Summer 1907, Jesse had sailed to France. His account balance stood at three-quarters of a million dollars, made shorting the markets. Here’s how, in Reminiscences of a Stock Operator, Jesse Livermore describes how he made his first million dollars
“I was in Aix-les-Bains enjoying myself. I had earned my vacation. It was good to be in a place like that with plenty of money and friends and acquaintances and everybody intent upon having a good time… Wall Street was so far away that I never thought about it… I didn’t have to listen to talk about the stock market. I didn’t need to trade. I had enough to last me quite a long time, and besides, when I got back I knew what to do to make much more than I could spend in Europe that summer.”
Jesse Livermore Smells Market Manipulation
“One day I saw in the Paris Herald a dispatch from New York that Smelters had declared an extra dividend. They had run up the price of the stock and the entire market had come back quite strong. Of course that changed everything for me in Aix. The news simply meant that the bull cliques were still fighting desperately against conditions – against common sense and against common honesty, for they knew what was coming and were resorting to such schemes to put up the market in order to unload stocks before the storm struck them.”
Insiders Begging To Be Shorted
“At all events, I knew that all bull manipulation was foredoomed to failure in that bear market. The instant I read the dispatch I knew there was only one thing to do to be comfortable, and that was to sell Smelters short. Why, the insiders as much as begged me on their knees to do it, when they increased the dividend rate on the verge of a money panic. It was as infuriating as the old “dares” of your boyhood. They dared me to sell that particular stock short.”

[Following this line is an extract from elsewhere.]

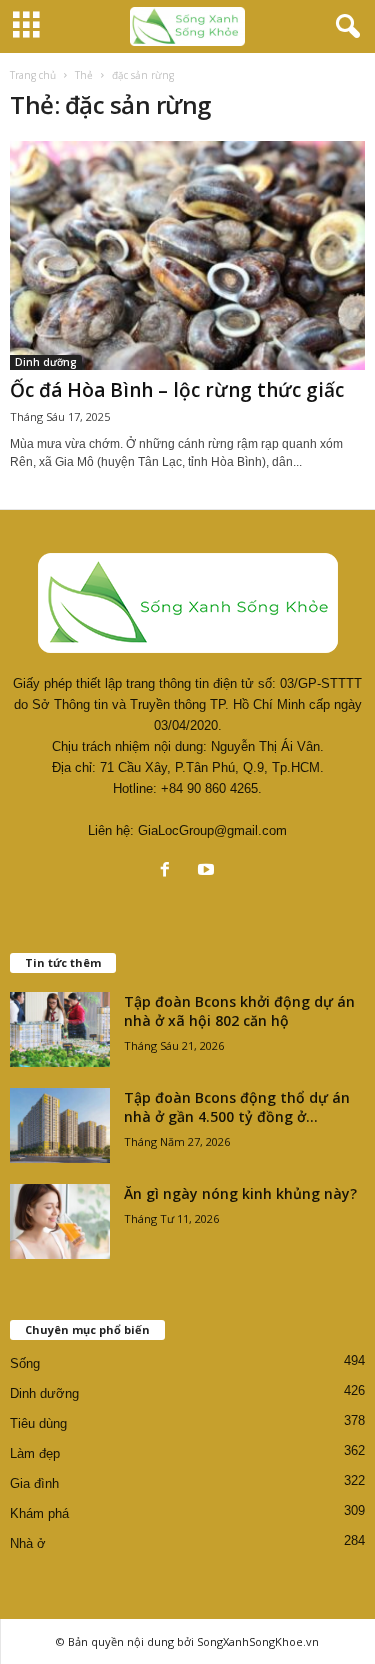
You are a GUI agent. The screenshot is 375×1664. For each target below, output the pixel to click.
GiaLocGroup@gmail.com (212, 830)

Livermore Starts Selling Smelters Short
“I cabled some selling orders in Smelters and advised my friends in New York to go short of it. When I got my report from the brokers I saw the price they got was six points below the quotations I had seen in the Paris Herald. It shows you what the situation was. My plans had been to return to Paris at the end of the month and about three weeks later sail for New York, but as soon as I received the cabled reports from my brokers I went back to Paris. The same day I arrived I called at the steamship offices and found there was a fast boat leaving for New York the next day. I took it. There I was, back in New York, almost a month ahead of my original plans, because it was the most comfortable place to be short of the market in. I had well over half a million in cash available for margins.”

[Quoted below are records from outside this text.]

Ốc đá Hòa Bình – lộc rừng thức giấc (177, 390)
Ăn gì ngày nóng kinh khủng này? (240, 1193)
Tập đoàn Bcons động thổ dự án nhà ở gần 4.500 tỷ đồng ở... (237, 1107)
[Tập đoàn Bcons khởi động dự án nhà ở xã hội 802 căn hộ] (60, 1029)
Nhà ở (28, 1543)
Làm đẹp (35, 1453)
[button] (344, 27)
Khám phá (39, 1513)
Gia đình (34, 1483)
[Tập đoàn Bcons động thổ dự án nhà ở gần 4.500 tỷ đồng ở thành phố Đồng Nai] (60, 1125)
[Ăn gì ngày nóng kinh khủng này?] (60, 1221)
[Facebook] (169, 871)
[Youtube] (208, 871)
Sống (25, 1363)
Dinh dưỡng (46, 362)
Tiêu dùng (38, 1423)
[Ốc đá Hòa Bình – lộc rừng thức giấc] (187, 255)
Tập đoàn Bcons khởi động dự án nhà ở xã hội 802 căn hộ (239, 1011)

Livermore’s Shorting Gains Momentum
“From the latter part of September on, the money market was megaphoning warnings to the entire world. But a belief in miracles kept people from selling what remained of their speculative holdings… Things got worse and worse. Finally there came the awful day of reckoning for the bulls and the optimists and the wishful thinkers and those vast hordes that, dreading the pain of a small loss at the beginning, were now about to suffer total amputation—without anaesthetics. A day I shall never forget, October 24, 1907.”
Livermore’s Conscience Kicks In – And An Instinct For Profit
“I had enormous paper profits and the certainty that all that I had to do to smash prices still more was to send in orders to sell ten thousand shares each of Union Pacific and of a half dozen other good dividend-paying stocks and what would follow would be simply hell. It seemed to me that the panic that would be precipitated would be of such an intensity and character that the board of governors would deem it advisable to close the Exchange.

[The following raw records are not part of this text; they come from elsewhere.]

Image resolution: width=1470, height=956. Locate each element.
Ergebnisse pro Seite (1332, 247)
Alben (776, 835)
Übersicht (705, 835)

“It would mean greatly increased profits on paper. It might also mean an inability to convert those profits into actual cash. But there were other things to consider, and one was that a further break would retard the recovery that I was beginning to figure on, the compensating improvement after all that bloodletting. Such a panic would do much harm to the country generally. I made up my mind that since it was unwise and unpleasant to continue actively bearish it was illogical for me to stay short. So I turned and began to buy. It wasn’t long after my brokers began to buy in for me— and, by the way, I got bottom prices—that the banker sent for my friend.
No Longer a Gambler, but an Intelligent Trader
“I came out of it in fine shape. The newspapers said that Larry Livingston, the Boy Plunger, had made several millions. Well, I was worth over one million after the close of business that day. But my biggest winnings were not in dollars but in the intangibles: I had been right, I had looked ahead and followed a clear-cut plan. I had learned what a man must do in order to make big money; I was permanently out of the gambler class; I had at last learned to trade intelligently in a big way. It was a day of days for me.”